- Reconstruction of: Central Pacific languages
- Region: Fiji
- Reconstructed ancestors: Proto-Austronesian Proto-Malayo-Polynesian Proto-Oceanic ; ;
- Lower-order reconstructions: Proto-Polynesian;

= Proto–Central Pacific language =

Reconstructed ancestor of the Central Pacific languages

Proto–Central Pacific (abbreviated as PCP) is the reconstructed ancestor of the Central Pacific languages.

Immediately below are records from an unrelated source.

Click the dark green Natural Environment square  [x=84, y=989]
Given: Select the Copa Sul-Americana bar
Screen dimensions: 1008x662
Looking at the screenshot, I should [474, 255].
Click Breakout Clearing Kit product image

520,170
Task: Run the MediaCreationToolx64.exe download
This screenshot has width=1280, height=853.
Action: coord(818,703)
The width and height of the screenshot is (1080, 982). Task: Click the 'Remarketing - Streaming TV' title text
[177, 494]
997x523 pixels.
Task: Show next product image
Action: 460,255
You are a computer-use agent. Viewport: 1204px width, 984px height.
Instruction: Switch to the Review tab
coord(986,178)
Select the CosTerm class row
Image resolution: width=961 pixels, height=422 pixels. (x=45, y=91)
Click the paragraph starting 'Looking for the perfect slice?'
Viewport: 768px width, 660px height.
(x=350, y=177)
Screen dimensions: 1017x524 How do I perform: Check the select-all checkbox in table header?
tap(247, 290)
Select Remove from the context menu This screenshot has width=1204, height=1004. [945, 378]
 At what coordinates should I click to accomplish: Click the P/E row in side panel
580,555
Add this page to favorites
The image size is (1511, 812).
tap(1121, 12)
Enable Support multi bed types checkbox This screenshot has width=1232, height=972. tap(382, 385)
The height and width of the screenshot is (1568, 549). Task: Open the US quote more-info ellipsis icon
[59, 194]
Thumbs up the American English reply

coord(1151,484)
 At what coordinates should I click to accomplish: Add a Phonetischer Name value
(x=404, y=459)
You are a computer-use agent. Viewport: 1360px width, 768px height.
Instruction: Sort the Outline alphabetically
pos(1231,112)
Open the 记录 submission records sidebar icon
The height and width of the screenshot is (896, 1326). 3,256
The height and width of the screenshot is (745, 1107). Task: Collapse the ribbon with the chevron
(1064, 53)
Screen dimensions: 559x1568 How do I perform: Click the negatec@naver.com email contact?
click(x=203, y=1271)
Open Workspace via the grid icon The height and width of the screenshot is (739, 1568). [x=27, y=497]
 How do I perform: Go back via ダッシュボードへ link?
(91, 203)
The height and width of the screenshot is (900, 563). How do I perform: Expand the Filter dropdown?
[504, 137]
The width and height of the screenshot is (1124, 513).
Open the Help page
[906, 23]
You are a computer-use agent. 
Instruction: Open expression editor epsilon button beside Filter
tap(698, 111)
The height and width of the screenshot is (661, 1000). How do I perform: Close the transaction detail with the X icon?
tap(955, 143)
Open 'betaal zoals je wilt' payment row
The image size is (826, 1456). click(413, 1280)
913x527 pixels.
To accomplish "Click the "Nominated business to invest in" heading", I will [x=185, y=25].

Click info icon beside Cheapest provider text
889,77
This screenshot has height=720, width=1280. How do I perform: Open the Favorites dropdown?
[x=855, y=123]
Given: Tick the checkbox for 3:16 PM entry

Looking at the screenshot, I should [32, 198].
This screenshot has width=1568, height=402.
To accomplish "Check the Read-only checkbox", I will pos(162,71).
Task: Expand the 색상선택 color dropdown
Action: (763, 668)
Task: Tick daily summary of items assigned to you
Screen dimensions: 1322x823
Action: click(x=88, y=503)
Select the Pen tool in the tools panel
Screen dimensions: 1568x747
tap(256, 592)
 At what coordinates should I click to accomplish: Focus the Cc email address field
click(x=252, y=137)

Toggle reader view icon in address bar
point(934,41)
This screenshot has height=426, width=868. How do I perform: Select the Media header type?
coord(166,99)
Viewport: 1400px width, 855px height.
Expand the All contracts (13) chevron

It belongs to the Oceanic branch of the Austronesian languages.

It was first proposed by George W. Grace in 1959, who also named the subgroup in 1967. It was reconstructed by C. F. Hockett in 1976.

==Descendants==
Proto–Central Pacific, originally spoken by Lapita settlers in Fiji three millennia ago, separated into a dialect network, consisting of what would become a western dialect (ancestral to Rotuman and western Fijian dialects) and an eastern dialect (ancestral to eastern Fijian dialects and Proto-Polynesian). Later, the dialects that remained in Fiji converged back, eventually becoming more similar, leading to the present-day Fijian language.

==Phonology==
The phonology of Proto–Central Pacific, according to Geraghty (1986), are:

Consonants
|  |  | Bilabial | Dental | Alveolar | Palatal | Velar | Labiovelar | Glottal |
| Nasal |  | *m ⟨*m⟩ | *n ⟨*n⟩ |  | *ɲ ⟨*ñ⟩ | *ŋ ⟨*g⟩ | *ŋʷ ⟨*gw⟩ |  |
| Stop | voiceless | *p ⟨*p⟩ | *t ⟨*t⟩ |  |  | *k ⟨*k⟩ | *kʷ ⟨*kw⟩ | *ʔ |
| prenasalized | *ᵐb ⟨*b⟩ |  | *ⁿd ⟨*d⟩, *ⁿdr ⟨*dr⟩ |  | *ᵑg ⟨*q⟩ | *ᵑgʷ ⟨*qw⟩ |  |
| Affricate |  |  |  |  | *t͡ʃ ⟨*j⟩ |  |  |  |
| Fricative |  | *β ⟨*v⟩ | *ð ⟨*c⟩ | *s ⟨*s⟩ | *ʑ ⟨*z⟩ | *x ⟨*x⟩ |  |  |
| Sonorant |  |  |  | *l ⟨*l⟩, *r ⟨*r⟩ | *j ⟨*y⟩ |  | *w ⟨*w⟩ |  |

Vowels
|  | short |  | long |  |
|---|---|---|---|---|
|  | front | back | front | back |
| Close | *i | *u | *ī | *ū |
| Close-mid | *e | *o | *ē | *ō |
| Open | *a |  | *ā |  |

The orthography used is similar to that of Fijian.